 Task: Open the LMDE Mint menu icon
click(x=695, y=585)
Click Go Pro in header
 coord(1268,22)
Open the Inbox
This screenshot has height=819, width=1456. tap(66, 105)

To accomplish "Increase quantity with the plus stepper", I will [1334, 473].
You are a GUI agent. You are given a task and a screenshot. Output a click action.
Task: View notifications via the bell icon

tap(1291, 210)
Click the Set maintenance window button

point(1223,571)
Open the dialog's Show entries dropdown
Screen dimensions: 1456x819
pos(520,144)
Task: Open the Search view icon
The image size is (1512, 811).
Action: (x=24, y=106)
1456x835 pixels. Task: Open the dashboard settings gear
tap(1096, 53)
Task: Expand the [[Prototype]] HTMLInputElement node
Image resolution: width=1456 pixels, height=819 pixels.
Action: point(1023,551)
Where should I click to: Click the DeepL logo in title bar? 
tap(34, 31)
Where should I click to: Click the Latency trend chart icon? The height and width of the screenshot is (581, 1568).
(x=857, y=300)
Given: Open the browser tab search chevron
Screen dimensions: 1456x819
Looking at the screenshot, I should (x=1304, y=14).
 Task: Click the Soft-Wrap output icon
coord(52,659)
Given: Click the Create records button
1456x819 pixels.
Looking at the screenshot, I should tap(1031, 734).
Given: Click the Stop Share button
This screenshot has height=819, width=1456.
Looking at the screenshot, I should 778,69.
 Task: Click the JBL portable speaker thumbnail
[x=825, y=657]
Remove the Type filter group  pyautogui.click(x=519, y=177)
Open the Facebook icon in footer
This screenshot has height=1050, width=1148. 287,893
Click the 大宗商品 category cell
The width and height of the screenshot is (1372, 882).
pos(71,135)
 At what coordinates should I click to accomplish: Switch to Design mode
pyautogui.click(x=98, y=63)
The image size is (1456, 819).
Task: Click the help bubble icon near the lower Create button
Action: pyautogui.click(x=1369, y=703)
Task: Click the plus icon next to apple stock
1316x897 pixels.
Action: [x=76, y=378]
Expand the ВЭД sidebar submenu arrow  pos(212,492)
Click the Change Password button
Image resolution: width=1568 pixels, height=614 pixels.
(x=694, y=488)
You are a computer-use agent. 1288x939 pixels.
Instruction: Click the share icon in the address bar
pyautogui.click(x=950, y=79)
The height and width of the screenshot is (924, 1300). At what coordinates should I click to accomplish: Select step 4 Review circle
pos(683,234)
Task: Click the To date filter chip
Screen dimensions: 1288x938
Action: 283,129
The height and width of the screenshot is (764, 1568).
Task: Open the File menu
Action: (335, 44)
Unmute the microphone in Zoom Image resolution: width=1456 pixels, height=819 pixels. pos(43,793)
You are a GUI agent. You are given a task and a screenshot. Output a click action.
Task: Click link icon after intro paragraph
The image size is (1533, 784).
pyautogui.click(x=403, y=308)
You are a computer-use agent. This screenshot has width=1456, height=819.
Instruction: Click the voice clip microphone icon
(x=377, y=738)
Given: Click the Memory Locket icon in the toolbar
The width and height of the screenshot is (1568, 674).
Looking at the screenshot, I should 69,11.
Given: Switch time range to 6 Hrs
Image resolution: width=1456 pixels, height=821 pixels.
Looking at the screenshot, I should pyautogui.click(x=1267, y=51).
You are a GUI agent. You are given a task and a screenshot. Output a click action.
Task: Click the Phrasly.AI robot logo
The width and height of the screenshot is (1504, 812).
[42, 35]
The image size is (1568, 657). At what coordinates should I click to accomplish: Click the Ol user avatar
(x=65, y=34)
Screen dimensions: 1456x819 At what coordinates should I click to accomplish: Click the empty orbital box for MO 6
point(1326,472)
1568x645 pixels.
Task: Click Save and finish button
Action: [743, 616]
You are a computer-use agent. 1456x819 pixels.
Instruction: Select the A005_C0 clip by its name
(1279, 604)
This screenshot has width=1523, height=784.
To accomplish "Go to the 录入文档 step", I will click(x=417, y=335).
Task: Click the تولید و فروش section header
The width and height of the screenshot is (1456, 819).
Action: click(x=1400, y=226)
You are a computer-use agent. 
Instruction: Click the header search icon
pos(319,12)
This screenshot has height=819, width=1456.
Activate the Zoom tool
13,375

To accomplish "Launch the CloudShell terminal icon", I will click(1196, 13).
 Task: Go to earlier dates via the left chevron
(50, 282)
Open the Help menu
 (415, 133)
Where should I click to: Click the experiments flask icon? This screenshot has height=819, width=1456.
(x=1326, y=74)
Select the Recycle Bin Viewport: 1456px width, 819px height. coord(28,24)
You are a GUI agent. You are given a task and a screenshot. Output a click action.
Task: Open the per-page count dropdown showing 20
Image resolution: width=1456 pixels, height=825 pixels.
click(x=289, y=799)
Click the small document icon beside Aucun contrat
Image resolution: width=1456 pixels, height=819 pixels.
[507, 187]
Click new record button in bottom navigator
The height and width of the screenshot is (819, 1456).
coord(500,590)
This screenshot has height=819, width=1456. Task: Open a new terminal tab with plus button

============================================================

Report every line of the material above in which "terminal" appears.

To accomplish "Launch the CloudShell terminal icon", I will click(1196, 13).
This screenshot has height=819, width=1456. Task: Open a new terminal tab with plus button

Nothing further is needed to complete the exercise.